**TASK ITEM**
Answer these questions from the MNREGA wages article:
(a) How much was the daily wage for MNREGA workers increased by, and from what date did it apply?
(b) On what index does the Central Government base its yearly revision of the daily wage?
(c) On what date was this year's revision published in the official Gazette?

**SOURCE TEXT**
Government of India, India, lockdown
 

Lockdown Effect: How have the MNREGA wages increased over the years?

0

With thousands of migrant workers returning to their villages, the work under the MNREGA is expected to provide an important lifeline to crores of households. Here is a look at the wage increase under the scheme over the last 9 years.

Following PM Narendra Modi’s announcement of nationwide lockdown on 24 March 2020, the finance minister within two days, announced a ₹ 1.7 Lakh crores relief package under the Pradhan Mantri Gharib Kalyan Yojana. The increase in daily wage for Mahatma Gandhi National Rural Employment Guarantee Scheme (MNREGA) workers was also notified and that the increase of ₹20 per day would be applicable from 01 April 2020, providing an additional benefit of ₹ 2000 to each household, assuming they are provided full 100 days of work.

Around 13.62 crore families were expected to be benefitted with this announcement. However, there are many claims surrounding this announcement stating that BJP led government conveniently made the annual practice of wage revision into a relief measure announced in the light of COVID-19.

Wages under MNREGA are increased annually

MNREGA is a centrally sponsored scheme implemented on cost sharing basis between Central and State governments with the centre funding a large portion of the budget. Every year, the daily wage for MNREGA workers is revised by the Central Government on the basis of Consumer Price Index– Agricultural Labourers, in order to neutralize the effect of inflation. The new wage is applicable from 01 April, with the onset of new financial year, as has been the practice since 2012-13. This year, the revision was published in the official Gazette on 24 March 2020. The announcement regarding revised wages for unskilled labourers was announced as a part of the Gharib Kalyan Yojana as a part of relief measure on 26 March 2020, two days after the revision was notified.

The payment to the workers is made on piece rate basis, that is, determined by the amount of work done. The Schedule of Rates for each state is different, because of which the work output and wage calculation also vary from state to state.

Dataset entries:

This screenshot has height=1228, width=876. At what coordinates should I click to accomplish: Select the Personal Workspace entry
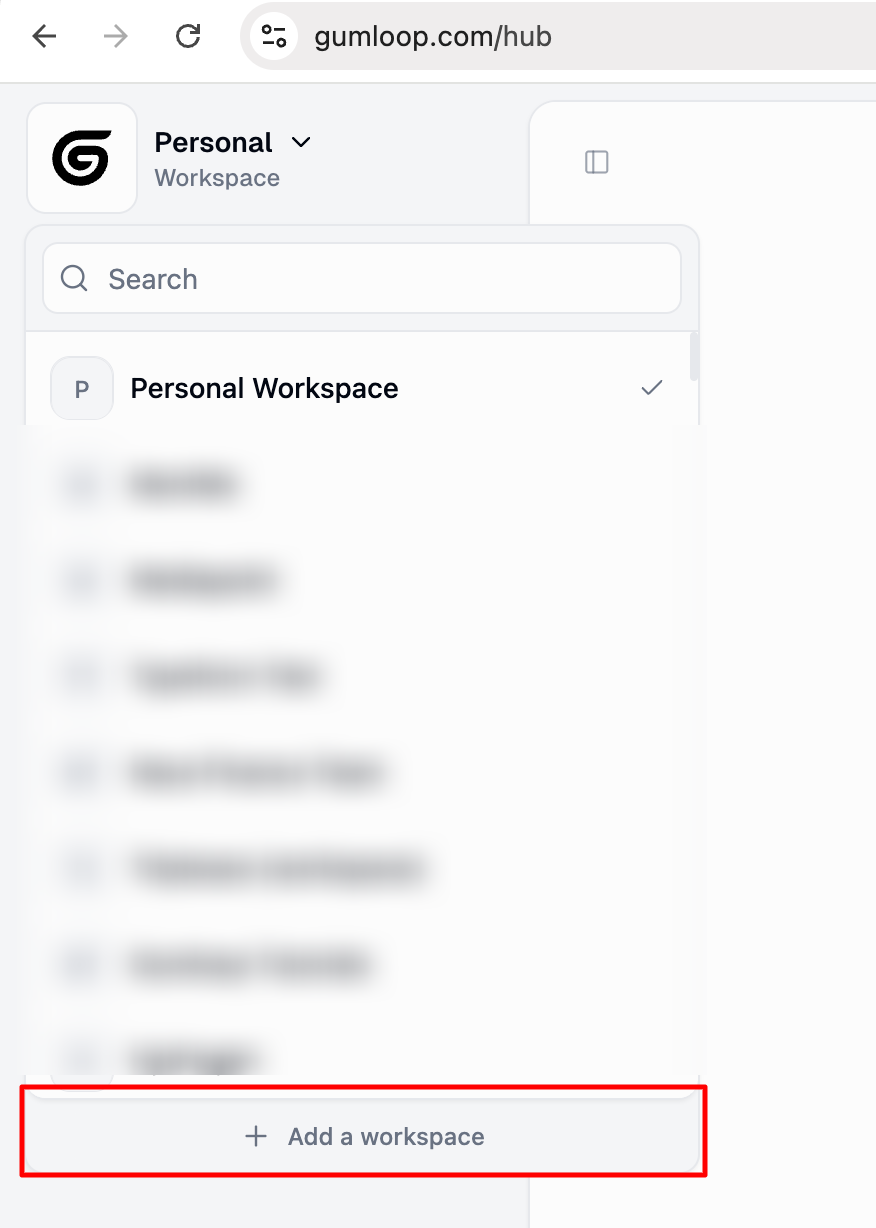pos(263,388)
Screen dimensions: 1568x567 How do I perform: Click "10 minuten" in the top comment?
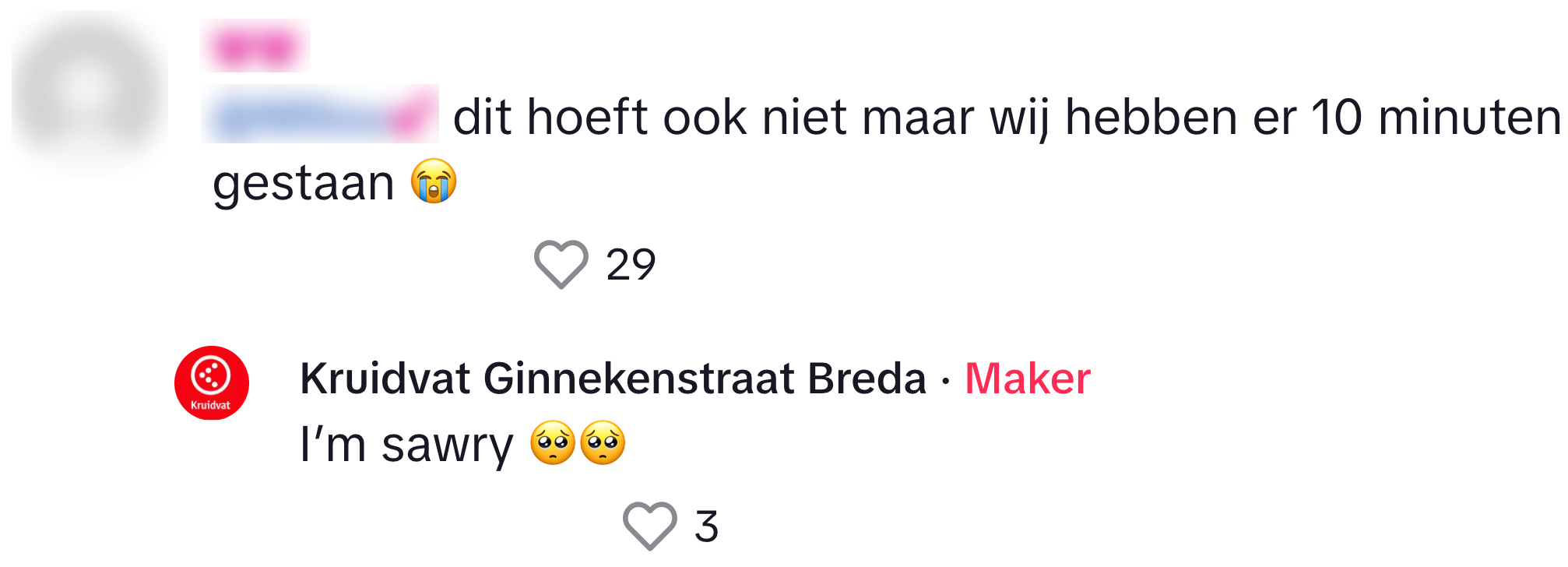click(x=1436, y=118)
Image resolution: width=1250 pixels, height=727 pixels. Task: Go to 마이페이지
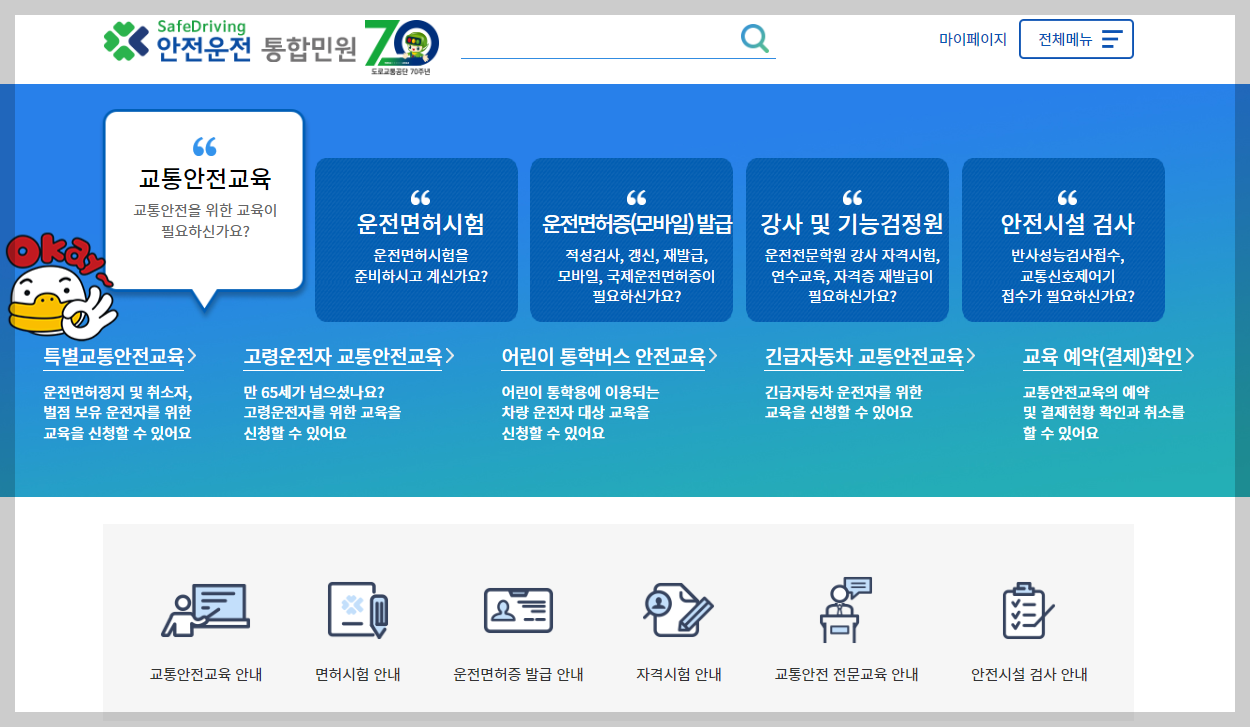(969, 38)
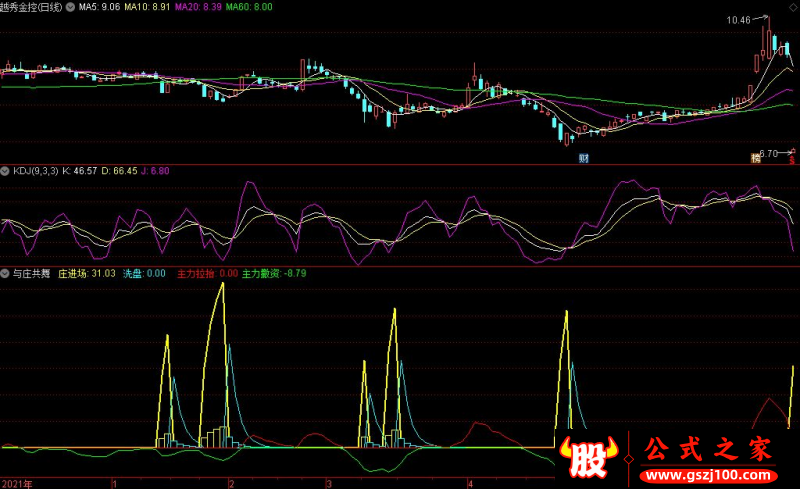Click the orange 榜 ranking marker icon
800x489 pixels.
pos(756,157)
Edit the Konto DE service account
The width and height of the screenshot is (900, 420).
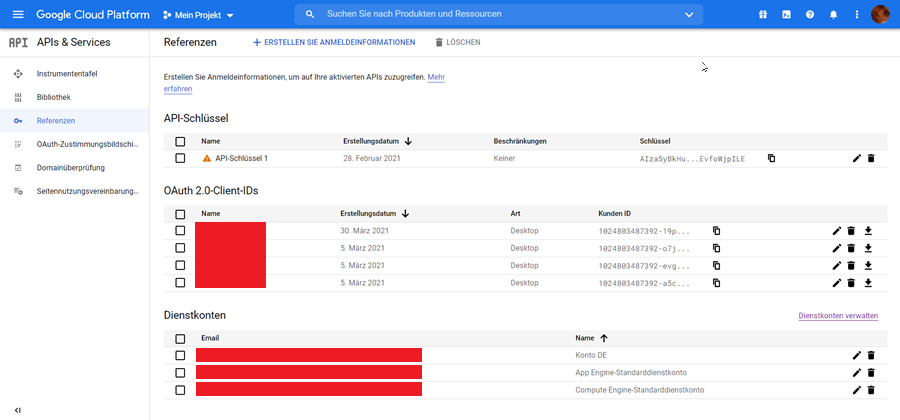pos(857,355)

**SOLUTION FOR THIS PROBLEM**
(a) ₹20 per day, from 01 April 2020.
(b) The Consumer Price Index–Agricultural Labourers.
(c) 24 March 2020.